T-Test for performance comparison
I have a question about standard T-TEST operator (not the one from Statistics extension).
How exactly does it compare performance vectors and does the result depend on a certain main performance criterion, or does it compare all the available performance metrics at once (so, actually comparing vectors and not a single value)?
I am asking because I am not really able to get anything but 1.000 in a significance matrix for different algorithms and settings, given that they are evaluated on a same dataset. I've been trying different models like GLM, tree models, deep learning etc, and the result is always the same. Does that mean that there's actually no statistically significant difference out there?
Another concern, can I use T-test for comparing performance from different folds in cross-validation, or it doesn't make sense at all? I am doing 10-fold validation and store the performance of each fold for later analysis and comparison. And here's what I get:
Significance matrix (shows accuracy values by default)

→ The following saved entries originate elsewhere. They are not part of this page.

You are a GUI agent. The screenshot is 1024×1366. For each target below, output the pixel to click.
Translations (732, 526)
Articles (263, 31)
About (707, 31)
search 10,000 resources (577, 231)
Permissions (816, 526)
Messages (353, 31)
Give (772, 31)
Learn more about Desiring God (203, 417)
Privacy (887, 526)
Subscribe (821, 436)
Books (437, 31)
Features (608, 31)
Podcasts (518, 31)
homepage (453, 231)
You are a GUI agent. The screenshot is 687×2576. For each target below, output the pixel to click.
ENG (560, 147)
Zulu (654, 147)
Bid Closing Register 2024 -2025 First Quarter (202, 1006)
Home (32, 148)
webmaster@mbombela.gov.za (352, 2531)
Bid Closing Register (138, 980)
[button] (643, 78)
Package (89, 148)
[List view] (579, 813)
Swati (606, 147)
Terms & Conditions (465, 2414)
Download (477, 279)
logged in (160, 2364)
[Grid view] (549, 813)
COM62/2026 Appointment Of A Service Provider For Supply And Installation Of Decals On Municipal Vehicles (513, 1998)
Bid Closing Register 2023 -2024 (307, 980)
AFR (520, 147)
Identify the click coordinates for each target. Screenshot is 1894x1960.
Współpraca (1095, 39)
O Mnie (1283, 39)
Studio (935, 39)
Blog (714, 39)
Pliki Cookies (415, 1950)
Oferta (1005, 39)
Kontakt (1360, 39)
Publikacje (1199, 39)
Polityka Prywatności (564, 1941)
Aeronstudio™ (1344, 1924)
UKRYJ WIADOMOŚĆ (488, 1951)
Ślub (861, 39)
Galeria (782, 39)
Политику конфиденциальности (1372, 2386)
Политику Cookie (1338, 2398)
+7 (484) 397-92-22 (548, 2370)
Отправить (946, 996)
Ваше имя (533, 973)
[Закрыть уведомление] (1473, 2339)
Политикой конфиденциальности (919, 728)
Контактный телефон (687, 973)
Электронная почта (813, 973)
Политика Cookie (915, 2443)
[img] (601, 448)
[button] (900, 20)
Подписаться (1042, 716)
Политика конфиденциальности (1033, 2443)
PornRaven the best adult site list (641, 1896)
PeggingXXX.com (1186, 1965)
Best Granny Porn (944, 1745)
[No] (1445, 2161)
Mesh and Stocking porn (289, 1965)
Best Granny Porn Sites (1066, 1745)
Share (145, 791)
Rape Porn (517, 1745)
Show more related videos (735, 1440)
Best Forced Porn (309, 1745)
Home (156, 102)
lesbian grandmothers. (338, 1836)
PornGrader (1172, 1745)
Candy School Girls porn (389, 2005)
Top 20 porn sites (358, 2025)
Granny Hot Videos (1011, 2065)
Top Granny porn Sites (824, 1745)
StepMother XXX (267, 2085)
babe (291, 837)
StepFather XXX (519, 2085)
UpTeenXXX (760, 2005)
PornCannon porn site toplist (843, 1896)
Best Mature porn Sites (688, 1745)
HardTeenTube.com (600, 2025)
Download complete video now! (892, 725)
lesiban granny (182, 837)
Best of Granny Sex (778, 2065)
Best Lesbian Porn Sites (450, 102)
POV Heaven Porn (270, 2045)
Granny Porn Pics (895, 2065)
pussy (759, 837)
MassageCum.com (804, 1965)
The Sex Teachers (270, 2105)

Performance metrics for each fold performance
Same metrics on graph
I can change settings of a learner and get much worse F-score with higher variance, still the significance matrix would be the same for that case also:
It's hard to tell visually whether those are actually close enough of there's some difference (for example, F-score deviates within visible interval). But all '1.000's confuse me a bit... so where the significant difference should actually start from? Or maybe I am doing something fundamentally wrong here?